Nothing in the entries should be altered. Write them out in full.

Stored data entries
════

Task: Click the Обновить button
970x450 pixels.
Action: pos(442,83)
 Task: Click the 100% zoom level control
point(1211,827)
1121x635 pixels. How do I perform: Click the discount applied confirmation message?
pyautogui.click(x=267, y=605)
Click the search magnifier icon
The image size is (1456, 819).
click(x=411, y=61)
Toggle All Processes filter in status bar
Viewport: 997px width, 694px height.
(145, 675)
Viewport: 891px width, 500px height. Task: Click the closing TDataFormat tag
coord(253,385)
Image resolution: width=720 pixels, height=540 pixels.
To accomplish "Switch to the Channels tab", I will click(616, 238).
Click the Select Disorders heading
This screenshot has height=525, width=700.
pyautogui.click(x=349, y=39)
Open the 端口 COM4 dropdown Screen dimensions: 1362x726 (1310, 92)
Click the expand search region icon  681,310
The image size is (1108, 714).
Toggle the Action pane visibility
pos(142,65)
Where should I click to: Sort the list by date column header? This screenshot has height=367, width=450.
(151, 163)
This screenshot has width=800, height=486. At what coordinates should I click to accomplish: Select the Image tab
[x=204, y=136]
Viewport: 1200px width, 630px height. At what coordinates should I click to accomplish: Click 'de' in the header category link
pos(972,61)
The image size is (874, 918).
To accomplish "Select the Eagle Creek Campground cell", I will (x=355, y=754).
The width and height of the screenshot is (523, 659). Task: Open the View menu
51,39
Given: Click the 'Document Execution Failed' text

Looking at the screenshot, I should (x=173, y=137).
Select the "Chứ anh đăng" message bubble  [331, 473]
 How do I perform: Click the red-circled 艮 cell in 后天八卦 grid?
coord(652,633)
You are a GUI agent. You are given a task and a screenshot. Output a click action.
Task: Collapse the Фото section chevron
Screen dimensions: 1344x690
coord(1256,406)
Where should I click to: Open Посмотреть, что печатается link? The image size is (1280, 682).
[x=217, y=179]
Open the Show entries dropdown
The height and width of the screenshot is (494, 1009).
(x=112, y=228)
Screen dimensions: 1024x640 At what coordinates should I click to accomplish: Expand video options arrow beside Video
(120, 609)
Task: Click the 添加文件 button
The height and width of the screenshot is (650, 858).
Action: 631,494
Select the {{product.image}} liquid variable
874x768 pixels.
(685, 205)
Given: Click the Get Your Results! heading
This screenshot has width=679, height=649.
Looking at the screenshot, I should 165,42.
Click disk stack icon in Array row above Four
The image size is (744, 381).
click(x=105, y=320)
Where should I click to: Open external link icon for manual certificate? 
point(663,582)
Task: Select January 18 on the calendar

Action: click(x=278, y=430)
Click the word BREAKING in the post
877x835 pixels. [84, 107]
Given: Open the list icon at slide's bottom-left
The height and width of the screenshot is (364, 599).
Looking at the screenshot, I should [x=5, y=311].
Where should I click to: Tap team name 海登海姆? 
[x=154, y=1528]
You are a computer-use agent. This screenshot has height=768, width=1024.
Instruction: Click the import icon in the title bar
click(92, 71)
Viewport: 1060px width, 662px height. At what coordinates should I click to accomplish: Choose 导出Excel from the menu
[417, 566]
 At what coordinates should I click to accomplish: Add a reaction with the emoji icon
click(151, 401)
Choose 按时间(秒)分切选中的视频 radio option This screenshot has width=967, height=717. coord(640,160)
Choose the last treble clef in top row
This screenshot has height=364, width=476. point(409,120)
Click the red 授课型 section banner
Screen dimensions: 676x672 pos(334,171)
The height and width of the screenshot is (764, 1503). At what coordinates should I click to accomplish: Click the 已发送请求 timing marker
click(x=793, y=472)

════

▶ TASK RESULT:
Task: Click the Обновить button
970x450 pixels.
Action: pos(442,83)
 Task: Click the 100% zoom level control
point(1211,827)
1121x635 pixels. How do I perform: Click the discount applied confirmation message?
pyautogui.click(x=267, y=605)
Click the search magnifier icon
The image size is (1456, 819).
click(x=411, y=61)
Toggle All Processes filter in status bar
Viewport: 997px width, 694px height.
(145, 675)
Viewport: 891px width, 500px height. Task: Click the closing TDataFormat tag
coord(253,385)
Image resolution: width=720 pixels, height=540 pixels.
To accomplish "Switch to the Channels tab", I will click(616, 238).
Click the Select Disorders heading
This screenshot has height=525, width=700.
pyautogui.click(x=349, y=39)
Open the 端口 COM4 dropdown Screen dimensions: 1362x726 (1310, 92)
Click the expand search region icon  681,310
The image size is (1108, 714).
Toggle the Action pane visibility
pos(142,65)
Where should I click to: Sort the list by date column header? This screenshot has height=367, width=450.
(151, 163)
This screenshot has width=800, height=486. At what coordinates should I click to accomplish: Select the Image tab
[x=204, y=136]
Viewport: 1200px width, 630px height. At what coordinates should I click to accomplish: Click 'de' in the header category link
pos(972,61)
The image size is (874, 918).
To accomplish "Select the Eagle Creek Campground cell", I will (x=355, y=754).
The width and height of the screenshot is (523, 659). Task: Open the View menu
51,39
Given: Click the 'Document Execution Failed' text

Looking at the screenshot, I should (x=173, y=137).
Select the "Chứ anh đăng" message bubble  [331, 473]
 How do I perform: Click the red-circled 艮 cell in 后天八卦 grid?
coord(652,633)
You are a GUI agent. You are given a task and a screenshot. Output a click action.
Task: Collapse the Фото section chevron
Screen dimensions: 1344x690
coord(1256,406)
Where should I click to: Open Посмотреть, что печатается link? The image size is (1280, 682).
[x=217, y=179]
Open the Show entries dropdown
The height and width of the screenshot is (494, 1009).
(x=112, y=228)
Screen dimensions: 1024x640 At what coordinates should I click to accomplish: Expand video options arrow beside Video
(120, 609)
Task: Click the 添加文件 button
The height and width of the screenshot is (650, 858).
Action: 631,494
Select the {{product.image}} liquid variable
874x768 pixels.
(685, 205)
Given: Click the Get Your Results! heading
This screenshot has width=679, height=649.
Looking at the screenshot, I should 165,42.
Click disk stack icon in Array row above Four
The image size is (744, 381).
click(x=105, y=320)
Where should I click to: Open external link icon for manual certificate? 
point(663,582)
Task: Select January 18 on the calendar

Action: click(x=278, y=430)
Click the word BREAKING in the post
877x835 pixels. [84, 107]
Given: Open the list icon at slide's bottom-left
The height and width of the screenshot is (364, 599).
Looking at the screenshot, I should [x=5, y=311].
Where should I click to: Tap team name 海登海姆? 
[x=154, y=1528]
You are a computer-use agent. This screenshot has height=768, width=1024.
Instruction: Click the import icon in the title bar
click(92, 71)
Viewport: 1060px width, 662px height. At what coordinates should I click to accomplish: Choose 导出Excel from the menu
[417, 566]
 At what coordinates should I click to accomplish: Add a reaction with the emoji icon
click(151, 401)
Choose 按时间(秒)分切选中的视频 radio option This screenshot has width=967, height=717. coord(640,160)
Choose the last treble clef in top row
This screenshot has height=364, width=476. point(409,120)
Click the red 授课型 section banner
Screen dimensions: 676x672 pos(334,171)
The height and width of the screenshot is (764, 1503). At what coordinates should I click to accomplish: Click the 已发送请求 timing marker
click(x=793, y=472)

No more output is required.